## Passage to read
:::

I too am familiar with the Garnaut report. I am not a scientist or a farmer, but I do understand the basic aspects of science. If you keep increasing the heat in a system then something will happen. If you look at page 26 of the Garnaut report and just look at the measured trends of atmospheric concentrations of carbon dioxide, methane and nitrous oxide—which have been measured with varying degrees of accuracy, but certainly quite accurately from the 1800s to the 1900s—there is just a clear progression. It makes scientific sense to me that if you keep increasing temperatures then something will happen. If you look at some of the other graphs in the Garnaut report, you see what Australia’s role is in terms of being one of the 20 largest greenhouse gas emitters. Even though we are a small country, our per capita emissions mean that we have a particular responsibility to the rest of the world to show some leadership.
Why is that so? If you look at the history of Australia, we have always been particularly susceptible to the variations of climate—temperature, rainfall and the like. Obviously the Aborigines and Torres Strait Islanders were able to adapt to these harsh variabilities, whether they were fisherpeople, hunter-gatherers or whatever. If you look at the first white settlers from 1788 on, they came with European sensibilities and farming practices. They were reasonably advanced compared to the rest of Europe, but they still ended up sowing the wrong crops at the wrong time. They quickly had to learn how to be Australian farmers rather than European farmers. They had enough ingenuity. Even though the First Fleet nearly starved to death, they eventually worked out how to survive.

:::

## Dataset
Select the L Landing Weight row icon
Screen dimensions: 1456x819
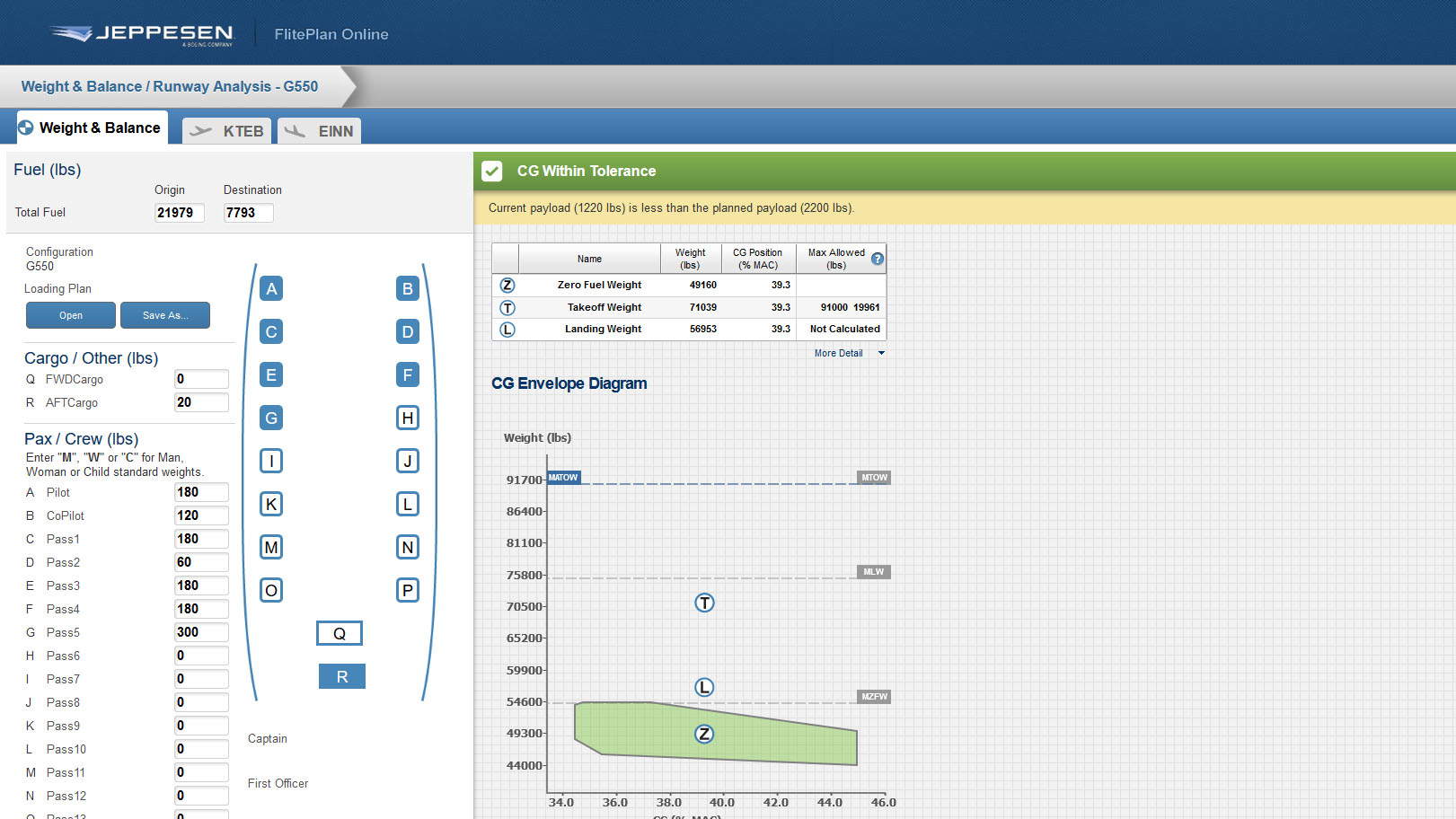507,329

:::

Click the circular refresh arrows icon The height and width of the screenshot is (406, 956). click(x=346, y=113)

:::

## Request 1
Answer these questions using the passage on the Garnaut report:
(a) Which page of the Garnaut report shows the measured trends of atmospheric concentrations of carbon dioxide, methane and nitrous oxide?
(b) Australia is counted among how many of the largest greenhouse gas emitters?
(c) From what year did the first white settlers arrive?
## Request 2
Write out, word for word, the stretch of the passage on the Garnaut report from "Why is that" through "how to survive.".
None of the records are needed here.

## Finished answer 1
(a) Page 26
(b) 20
(c) 1788

## Finished answer 2
Why is that so? If you look at the history of Australia, we have always been particularly susceptible to the variations of climate—temperature, rainfall and the like. Obviously the Aborigines and Torres Strait Islanders were able to adapt to these harsh variabilities, whether they were fisherpeople, hunter-gatherers or whatever. If you look at the first white settlers from 1788 on, they came with European sensibilities and farming practices. They were reasonably advanced compared to the rest of Europe, but they still ended up sowing the wrong crops at the wrong time. They quickly had to learn how to be Australian farmers rather than European farmers. They had enough ingenuity. Even though the First Fleet nearly starved to death, they eventually worked out how to survive.